━━━ PAGE EXCERPT

Occupy elected office

Is incumbency another word for occupation?

Today two self-identified Occupiers announced candidacies for local office in Northern California.  Jeff Kravitz, a lawyer who has represented Occupy Sacramento activists, is running for a county board seat.  So is Gary Blenner, a high school teacher who has  previously served as an elected member of a school board.*

In Philadelphia, Nate Kleinman, a legislative assistant to a state representative, has announced that he intends to challenge Democratic Rep. Allyson Schwartz for her seat in the House of Representatives.  He has experience working in Democratic campaigns, but emphasizes his Occupy Philadelphia connections and commitments.  Berkeley Professor George Lakoff has written that contesting elections is the logical step toward influencing policy for Occupy, while others have argued that Occupiers should focus on the initiative process, rather than particular candidates.

Electoral politics is a natural next step for a growing social movement, but it’s not easy or uncontroversial.  In real life, activists need to take a position on each election, even if that position is to opt out.  But just because one doesn’t want to take institutional power seriously doesn’t mean it will go away.  Activists and advocates neglect electoral politics at their peril.

For Occupy, which has created a broad political umbrella uniting a broad range of claims about political and economic inequality, there is no trademark protection.  Anyone who wants to call themselves an Occupier–or a supporter–can try to do so, and can try to campaign on this identity.  Whether or not the people who camped out in urban parks–or the much larger group of people who sympathized with them–will support them is quite another matter.

The American political system, offering many elected offices and frequent and routine elections, works to bring movement politics indoors.  It forces aspirants for office to build broad coalitions, address multiple issues, and work with people who are at least a little different from them.

━━━━━━
━━━ ENTRIES PROVIDED

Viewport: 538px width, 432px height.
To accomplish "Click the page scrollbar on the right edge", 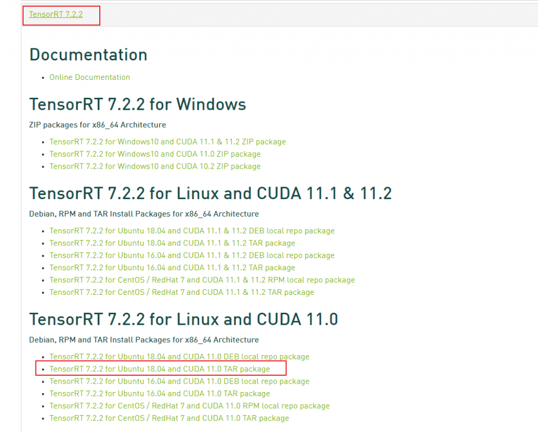I will pos(536,210).
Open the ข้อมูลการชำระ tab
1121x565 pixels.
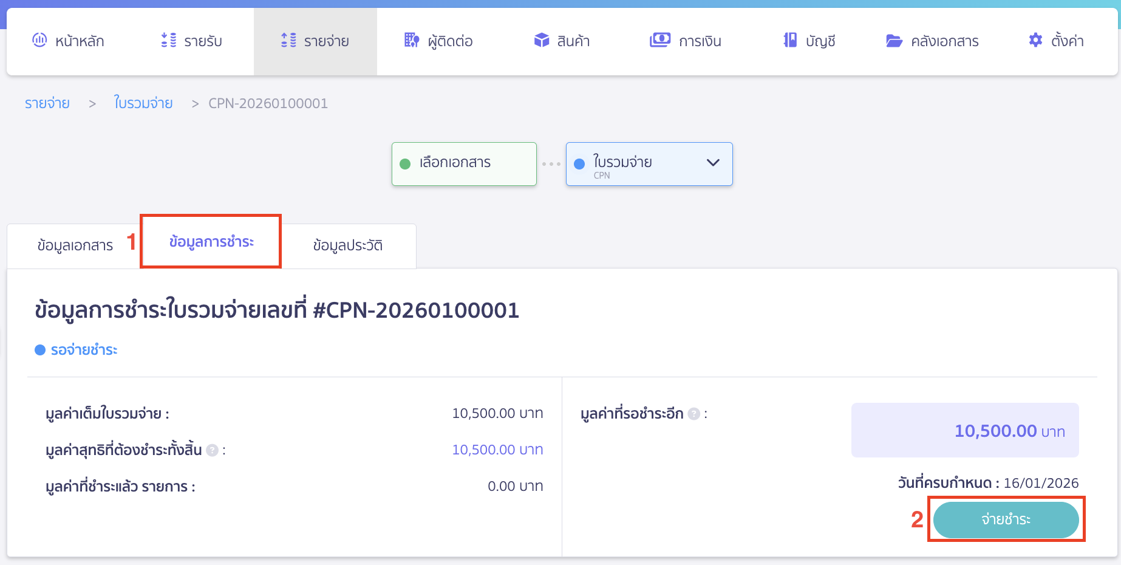(x=211, y=242)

━━━━━━

■ **WHAT THE TASK REQUIRES**
According to the page excerpt on Occupy and elected office, whose seat does Nate Kleinman intend to challenge?

■ **EXERCISE OUTPUT**
Democratic Rep. Allyson Schwartz's seat in the House of Representatives.